--- Problem statement ---
List every line below containing "agent".

[Stored data entries]

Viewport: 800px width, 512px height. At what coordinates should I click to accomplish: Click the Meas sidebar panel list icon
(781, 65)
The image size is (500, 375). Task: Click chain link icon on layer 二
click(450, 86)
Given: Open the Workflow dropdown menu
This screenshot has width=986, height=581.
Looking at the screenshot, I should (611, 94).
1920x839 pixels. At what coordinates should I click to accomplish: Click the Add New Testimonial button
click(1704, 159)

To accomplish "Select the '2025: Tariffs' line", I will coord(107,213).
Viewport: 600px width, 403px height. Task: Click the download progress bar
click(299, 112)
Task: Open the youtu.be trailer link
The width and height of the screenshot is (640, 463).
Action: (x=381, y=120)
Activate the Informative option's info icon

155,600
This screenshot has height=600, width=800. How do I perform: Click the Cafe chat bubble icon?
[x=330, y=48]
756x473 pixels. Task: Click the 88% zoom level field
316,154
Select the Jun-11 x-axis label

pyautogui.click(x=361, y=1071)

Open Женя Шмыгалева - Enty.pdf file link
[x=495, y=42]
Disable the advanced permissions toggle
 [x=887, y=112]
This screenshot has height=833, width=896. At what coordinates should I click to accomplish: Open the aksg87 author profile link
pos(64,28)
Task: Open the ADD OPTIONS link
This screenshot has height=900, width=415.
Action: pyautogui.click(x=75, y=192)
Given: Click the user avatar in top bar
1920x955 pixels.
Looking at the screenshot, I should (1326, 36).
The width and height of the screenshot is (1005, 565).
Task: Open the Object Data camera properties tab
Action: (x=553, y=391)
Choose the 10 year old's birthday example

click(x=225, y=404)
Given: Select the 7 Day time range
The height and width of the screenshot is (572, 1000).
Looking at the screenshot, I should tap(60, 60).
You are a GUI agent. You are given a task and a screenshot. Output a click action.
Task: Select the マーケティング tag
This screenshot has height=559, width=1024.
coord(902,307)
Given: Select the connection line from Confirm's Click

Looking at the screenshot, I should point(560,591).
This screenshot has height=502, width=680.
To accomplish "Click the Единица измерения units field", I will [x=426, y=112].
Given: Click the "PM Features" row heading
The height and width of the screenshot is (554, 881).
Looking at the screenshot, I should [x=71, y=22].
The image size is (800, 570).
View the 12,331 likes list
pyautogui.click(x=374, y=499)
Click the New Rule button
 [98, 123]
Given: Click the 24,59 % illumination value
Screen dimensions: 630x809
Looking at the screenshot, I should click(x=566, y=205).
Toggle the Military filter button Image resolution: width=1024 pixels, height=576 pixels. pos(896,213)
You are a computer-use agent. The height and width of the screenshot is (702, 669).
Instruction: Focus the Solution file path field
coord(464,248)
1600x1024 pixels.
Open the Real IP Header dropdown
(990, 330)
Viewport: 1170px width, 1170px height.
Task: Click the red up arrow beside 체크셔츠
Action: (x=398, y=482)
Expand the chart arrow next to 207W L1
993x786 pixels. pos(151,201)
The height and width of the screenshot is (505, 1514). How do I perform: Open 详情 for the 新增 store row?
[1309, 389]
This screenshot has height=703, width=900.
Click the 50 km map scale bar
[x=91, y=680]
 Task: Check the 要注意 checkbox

--- Result for this task ---
You are a GUI agent. You are given a task and a screenshot. Output a click action.
You are a computer-use agent. The height and width of the screenshot is (702, 669).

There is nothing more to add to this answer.